In dissecting the article on the investment behavior of Millennials and the broader trend of heightened personal savings rates in the U.S., I can provide a comprehensive analysis of the concepts and nuances at play.

  1. Millennials and Investment Behavior: The article focuses on the Millennial generation, born between 1981 and 1996, and their apparent reluctance to invest in traditional assets. This hesitancy is attributed to the impact of significant global events, including the 2008 recession and the ongoing COVID-19 pandemic. The narrative underscores the generational shift in sentiment towards traditional investments, with many Millennials favoring the safety of cash.

  2. Current Savings Landscape in the U.S.: The article references data from Crane Data, highlighting the substantial amount of funds, approximately $17 trillion, held in money market funds, bank savings accounts, and certificates of deposit as of January 2021. This points to a broader trend across the U.S., where individuals, not just Millennials, exhibit a preference for liquidity and safety in the face of economic uncertainties.

  3. Shift in Investor Sentiment: Despite the prevailing uncertainty, there is a noteworthy shift in investor sentiment. By October 2021, the personal savings rate in the U.S. had normalized, settling back to the levels observed in December 2019. This suggests that, over time, the apprehension towards investing is subsiding, and there is a resurgence of interest in stocks.

  4. Importance of Understanding Cash in Portfolios: The article emphasizes the necessity of understanding the role of cash in a balanced portfolio. It cautions against the habit of stockpiling cash without a clear long-term plan, likening it to the financial equivalent of hiding money under the mattress.

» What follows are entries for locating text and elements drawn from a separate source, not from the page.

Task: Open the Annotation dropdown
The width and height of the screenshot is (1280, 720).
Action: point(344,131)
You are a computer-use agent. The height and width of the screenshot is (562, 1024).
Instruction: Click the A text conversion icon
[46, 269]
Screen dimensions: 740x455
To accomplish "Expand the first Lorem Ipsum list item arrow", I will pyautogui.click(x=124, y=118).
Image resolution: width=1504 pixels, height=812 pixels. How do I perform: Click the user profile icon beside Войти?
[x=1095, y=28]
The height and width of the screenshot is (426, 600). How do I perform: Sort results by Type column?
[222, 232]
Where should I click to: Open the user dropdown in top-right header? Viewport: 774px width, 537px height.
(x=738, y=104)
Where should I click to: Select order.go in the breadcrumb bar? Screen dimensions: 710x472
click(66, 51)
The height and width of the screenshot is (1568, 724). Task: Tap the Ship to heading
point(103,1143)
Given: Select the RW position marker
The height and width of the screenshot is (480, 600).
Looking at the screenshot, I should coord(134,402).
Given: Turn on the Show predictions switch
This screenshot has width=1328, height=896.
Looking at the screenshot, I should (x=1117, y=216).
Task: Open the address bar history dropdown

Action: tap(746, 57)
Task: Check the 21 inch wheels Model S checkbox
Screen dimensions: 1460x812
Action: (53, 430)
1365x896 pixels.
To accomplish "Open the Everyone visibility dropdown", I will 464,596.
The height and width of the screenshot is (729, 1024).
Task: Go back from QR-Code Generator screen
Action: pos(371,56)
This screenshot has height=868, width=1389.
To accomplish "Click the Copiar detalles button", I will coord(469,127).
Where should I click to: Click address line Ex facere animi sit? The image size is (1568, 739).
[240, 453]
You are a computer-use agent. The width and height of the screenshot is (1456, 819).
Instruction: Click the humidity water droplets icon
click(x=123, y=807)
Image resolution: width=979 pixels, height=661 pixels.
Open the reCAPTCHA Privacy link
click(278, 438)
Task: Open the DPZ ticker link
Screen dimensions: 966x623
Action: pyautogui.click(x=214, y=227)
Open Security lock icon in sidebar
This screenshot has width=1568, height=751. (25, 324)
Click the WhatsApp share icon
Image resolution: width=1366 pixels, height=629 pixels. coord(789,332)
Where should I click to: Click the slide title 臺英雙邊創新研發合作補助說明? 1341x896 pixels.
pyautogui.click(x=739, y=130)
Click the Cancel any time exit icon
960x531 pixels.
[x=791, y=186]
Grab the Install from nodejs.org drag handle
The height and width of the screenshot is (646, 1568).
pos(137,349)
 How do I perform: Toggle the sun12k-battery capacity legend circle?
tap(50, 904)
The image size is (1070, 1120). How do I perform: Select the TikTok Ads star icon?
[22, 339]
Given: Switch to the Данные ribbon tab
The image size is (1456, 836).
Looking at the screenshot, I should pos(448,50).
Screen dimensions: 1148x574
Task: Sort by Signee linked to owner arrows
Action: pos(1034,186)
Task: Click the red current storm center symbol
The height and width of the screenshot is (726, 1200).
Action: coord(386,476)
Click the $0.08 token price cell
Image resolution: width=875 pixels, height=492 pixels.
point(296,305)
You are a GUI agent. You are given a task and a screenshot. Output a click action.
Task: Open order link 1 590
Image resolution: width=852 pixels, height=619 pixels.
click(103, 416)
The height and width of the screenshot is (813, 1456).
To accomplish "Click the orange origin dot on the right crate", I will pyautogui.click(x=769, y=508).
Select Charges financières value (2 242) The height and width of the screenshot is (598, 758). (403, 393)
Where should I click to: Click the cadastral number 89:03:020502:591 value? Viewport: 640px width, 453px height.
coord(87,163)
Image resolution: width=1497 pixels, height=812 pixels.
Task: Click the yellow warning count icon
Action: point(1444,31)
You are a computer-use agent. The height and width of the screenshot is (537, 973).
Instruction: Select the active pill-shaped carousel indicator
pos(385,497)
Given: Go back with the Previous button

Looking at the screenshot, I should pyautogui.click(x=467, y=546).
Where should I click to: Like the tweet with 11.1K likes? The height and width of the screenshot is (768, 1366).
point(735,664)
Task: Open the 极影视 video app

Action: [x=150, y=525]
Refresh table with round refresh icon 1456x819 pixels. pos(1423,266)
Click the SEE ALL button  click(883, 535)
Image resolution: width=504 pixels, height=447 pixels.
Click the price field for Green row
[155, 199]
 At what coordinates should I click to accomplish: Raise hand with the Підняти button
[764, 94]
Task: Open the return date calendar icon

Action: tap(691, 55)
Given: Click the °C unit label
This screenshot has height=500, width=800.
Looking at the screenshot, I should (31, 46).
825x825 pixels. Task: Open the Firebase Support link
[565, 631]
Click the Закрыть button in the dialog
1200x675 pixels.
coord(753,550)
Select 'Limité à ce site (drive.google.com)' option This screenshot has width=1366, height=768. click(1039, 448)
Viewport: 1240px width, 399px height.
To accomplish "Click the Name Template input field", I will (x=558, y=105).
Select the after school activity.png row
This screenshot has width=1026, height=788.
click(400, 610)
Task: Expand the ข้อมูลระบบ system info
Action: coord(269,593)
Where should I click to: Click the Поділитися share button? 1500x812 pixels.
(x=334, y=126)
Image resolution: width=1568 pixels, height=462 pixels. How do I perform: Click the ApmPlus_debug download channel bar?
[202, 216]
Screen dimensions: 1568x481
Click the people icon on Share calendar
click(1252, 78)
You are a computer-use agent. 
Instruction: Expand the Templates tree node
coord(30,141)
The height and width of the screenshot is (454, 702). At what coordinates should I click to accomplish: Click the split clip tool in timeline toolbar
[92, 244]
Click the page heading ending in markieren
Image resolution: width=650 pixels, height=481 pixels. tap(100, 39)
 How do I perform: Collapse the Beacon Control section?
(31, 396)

  5. Emergency Fund and Wealth Accumulation: A critical point raised is the distinction between holding cash as part of an emergency fund, recommended to cover at least six months' expenses, and keeping excess cash in investments. The emergency fund serves as a financial safety net, preventing the need to dip into investments during unexpected expenses.

  6. Optimal Cash Allocation: The recommended strategy is to allocate around five percent of a portfolio to cash, with some financial planners suggesting higher percentages (up to 10 or 20 percent) depending on individual needs, life stage, and risk profile. The article provides a practical example, illustrating the cash allocation for a $10 million portfolio.

  7. Addressing Overweight Cash Positions: Drawing on my extensive experience as an independent, fee-only investment advisor, the article acknowledges instances where clients may exhibit an overweight cash position, potentially as high as 28 percent. It emphasizes the importance of working closely with clients to develop a tailored plan that considers their concerns, risk profile, and the optimal combination of assets.

In conclusion, my expertise positions me to not only comprehend the intricacies of the article but also to offer actionable insights for investors navigating the dynamic landscape of financial markets. If you find yourself grappling with an imbalanced portfolio or have concerns about your investment strategy, I invite you to engage in a discussion to develop a personalized plan aligned with your financial goals and risk tolerance.